Au centre de cette tempête, Jasmine encaisse le plus gros. Au cœur de la tourmente, elle subit la trahison de Louis avant de vivre la peur de sa vie lorsque Naël échappe de justesse à un grave accident. Un enchaînement qui, sur cinq épisodes, transforme une semaine de fin juillet en véritable pivot narratif pour la saison. Jasmine est au cœur de tout : trahison, frayeur autour de Naël et championnat piégé font d’elle le personnage central des épisodes 1488 à 1492. Difficile, avec un tel niveau de tension dramatique, de croire à une simple redite de printemps.

Autre indice qui trahit l’inédit : les à-côtés du tournage. L’Académie Bellia fait une entrée fracassante à l’Institut, tandis que Lionel cache une vérité troublante à Fleur et qu’avec Léonard et Ferdinand, Castelmont prend ses désirs pour des réalités. Plusieurs fils narratifs s’entrecroisent en même temps, une densité d’intrigues qui ne cadre pas franchement avec l’idée d’un simple remplissage estival.

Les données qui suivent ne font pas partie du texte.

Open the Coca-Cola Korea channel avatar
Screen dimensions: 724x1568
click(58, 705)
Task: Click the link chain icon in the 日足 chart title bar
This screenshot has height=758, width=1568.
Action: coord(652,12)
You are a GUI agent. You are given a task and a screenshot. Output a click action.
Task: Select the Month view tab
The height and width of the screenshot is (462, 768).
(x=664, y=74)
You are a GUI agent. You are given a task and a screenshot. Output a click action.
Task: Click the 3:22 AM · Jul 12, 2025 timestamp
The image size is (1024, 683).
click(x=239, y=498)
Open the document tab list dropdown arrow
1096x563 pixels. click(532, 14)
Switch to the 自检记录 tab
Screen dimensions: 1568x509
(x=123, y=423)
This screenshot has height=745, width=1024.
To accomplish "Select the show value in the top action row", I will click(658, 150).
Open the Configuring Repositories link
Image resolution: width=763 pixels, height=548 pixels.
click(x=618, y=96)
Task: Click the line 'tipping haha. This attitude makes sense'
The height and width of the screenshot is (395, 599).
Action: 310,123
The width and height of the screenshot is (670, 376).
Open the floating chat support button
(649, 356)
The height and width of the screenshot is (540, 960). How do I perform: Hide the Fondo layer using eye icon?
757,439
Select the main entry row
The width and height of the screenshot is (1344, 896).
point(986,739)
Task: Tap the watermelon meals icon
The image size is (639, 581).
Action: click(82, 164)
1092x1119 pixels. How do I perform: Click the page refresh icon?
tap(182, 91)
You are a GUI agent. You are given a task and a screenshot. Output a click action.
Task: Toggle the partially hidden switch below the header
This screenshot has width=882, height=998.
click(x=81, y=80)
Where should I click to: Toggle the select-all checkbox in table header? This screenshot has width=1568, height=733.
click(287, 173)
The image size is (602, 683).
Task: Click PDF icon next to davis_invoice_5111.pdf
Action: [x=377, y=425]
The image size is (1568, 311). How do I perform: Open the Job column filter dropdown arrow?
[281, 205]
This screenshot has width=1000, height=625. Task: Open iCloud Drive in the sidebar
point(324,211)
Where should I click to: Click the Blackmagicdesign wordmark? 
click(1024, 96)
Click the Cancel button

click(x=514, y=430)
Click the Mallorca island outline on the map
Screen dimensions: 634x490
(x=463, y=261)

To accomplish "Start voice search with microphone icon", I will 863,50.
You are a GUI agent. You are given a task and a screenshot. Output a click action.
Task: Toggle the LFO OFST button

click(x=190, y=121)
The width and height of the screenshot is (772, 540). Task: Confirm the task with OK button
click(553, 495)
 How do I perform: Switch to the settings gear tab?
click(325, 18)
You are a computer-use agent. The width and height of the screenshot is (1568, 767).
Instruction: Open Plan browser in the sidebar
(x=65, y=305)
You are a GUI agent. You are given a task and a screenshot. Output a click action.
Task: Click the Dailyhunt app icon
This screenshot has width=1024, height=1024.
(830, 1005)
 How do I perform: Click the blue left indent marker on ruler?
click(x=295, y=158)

Une exception dans le paysage des feuilletons français

Ce non-arrêt estival distingue Ici tout commence de plusieurs de ses concurrents historiques. Certains feuilletons quotidiens ont par le passé marqué des pauses ou modifié leur grille pendant les mois chauds, quand les audiences de l’access prime time se dispersent entre vacances et écrans extérieurs. TF1 a fait le pari inverse : maintenir l’inédit coûte que coûte, quitte à balancer un rebondissement de calibre (une fusion d’école, une trahison, un accident évité de justesse) en pleine dernière semaine de juillet, moment traditionnellement calme du calendrier télévisuel.

Le pari s’accompagne d’un autre mouvement de grille : sur la même chaîne, un autre feuilleton culte a repris ses droits en journée, preuve que TF1 continue de miser massivement sur le genre feuilleton quotidien pour occuper ses cases stratégiques toute l’année. Reste que pour le téléspectateur qui allume son poste par automatisme un soir de fin juillet, la surprise est réelle : pas de pause, pas de best-of, juste la suite d’une histoire qui, à en croire le rythme des épisodes à venir début août, n’a visiblement pas prévu de ralentir avant la rentrée.